• [EXERCISE DESCRIPTION] Copy out the following records line for line, keeping every word and number the same.

• [ENTRIES SHOWN]
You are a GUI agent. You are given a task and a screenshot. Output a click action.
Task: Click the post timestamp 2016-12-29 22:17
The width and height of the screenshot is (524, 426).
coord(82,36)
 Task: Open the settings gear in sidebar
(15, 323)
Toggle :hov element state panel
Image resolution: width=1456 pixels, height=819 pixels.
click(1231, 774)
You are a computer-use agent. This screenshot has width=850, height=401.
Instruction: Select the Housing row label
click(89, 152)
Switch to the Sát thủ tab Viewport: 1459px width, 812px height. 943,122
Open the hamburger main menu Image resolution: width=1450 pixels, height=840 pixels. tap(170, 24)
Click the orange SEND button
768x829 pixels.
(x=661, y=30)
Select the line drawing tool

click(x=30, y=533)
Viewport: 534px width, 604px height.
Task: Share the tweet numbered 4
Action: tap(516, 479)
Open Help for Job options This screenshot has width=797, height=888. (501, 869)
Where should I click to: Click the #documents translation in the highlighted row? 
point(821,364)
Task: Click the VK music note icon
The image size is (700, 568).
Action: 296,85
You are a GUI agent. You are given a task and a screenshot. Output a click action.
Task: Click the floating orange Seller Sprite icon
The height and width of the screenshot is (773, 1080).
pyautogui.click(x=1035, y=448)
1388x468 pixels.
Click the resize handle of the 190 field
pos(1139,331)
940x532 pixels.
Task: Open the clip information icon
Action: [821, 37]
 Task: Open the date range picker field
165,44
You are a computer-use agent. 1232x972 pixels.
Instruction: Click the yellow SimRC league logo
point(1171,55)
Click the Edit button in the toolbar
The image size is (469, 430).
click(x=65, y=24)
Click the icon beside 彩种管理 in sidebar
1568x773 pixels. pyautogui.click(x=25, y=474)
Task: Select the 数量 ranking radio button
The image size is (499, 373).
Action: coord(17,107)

• [SOLUTION FOR THIS EXERCISE]
You are a GUI agent. You are given a task and a screenshot. Output a click action.
Task: Click the post timestamp 2016-12-29 22:17
The width and height of the screenshot is (524, 426).
coord(82,36)
 Task: Open the settings gear in sidebar
(15, 323)
Toggle :hov element state panel
Image resolution: width=1456 pixels, height=819 pixels.
click(1231, 774)
You are a computer-use agent. This screenshot has width=850, height=401.
Instruction: Select the Housing row label
click(89, 152)
Switch to the Sát thủ tab Viewport: 1459px width, 812px height. 943,122
Open the hamburger main menu Image resolution: width=1450 pixels, height=840 pixels. tap(170, 24)
Click the orange SEND button
768x829 pixels.
(x=661, y=30)
Select the line drawing tool

click(x=30, y=533)
Viewport: 534px width, 604px height.
Task: Share the tweet numbered 4
Action: tap(516, 479)
Open Help for Job options This screenshot has width=797, height=888. (501, 869)
Where should I click to: Click the #documents translation in the highlighted row? 
point(821,364)
Task: Click the VK music note icon
The image size is (700, 568).
Action: 296,85
You are a GUI agent. You are given a task and a screenshot. Output a click action.
Task: Click the floating orange Seller Sprite icon
The height and width of the screenshot is (773, 1080).
pyautogui.click(x=1035, y=448)
1388x468 pixels.
Click the resize handle of the 190 field
pos(1139,331)
940x532 pixels.
Task: Open the clip information icon
Action: [821, 37]
 Task: Open the date range picker field
165,44
You are a computer-use agent. 1232x972 pixels.
Instruction: Click the yellow SimRC league logo
point(1171,55)
Click the Edit button in the toolbar
The image size is (469, 430).
click(x=65, y=24)
Click the icon beside 彩种管理 in sidebar
1568x773 pixels. pyautogui.click(x=25, y=474)
Task: Select the 数量 ranking radio button
The image size is (499, 373).
Action: coord(17,107)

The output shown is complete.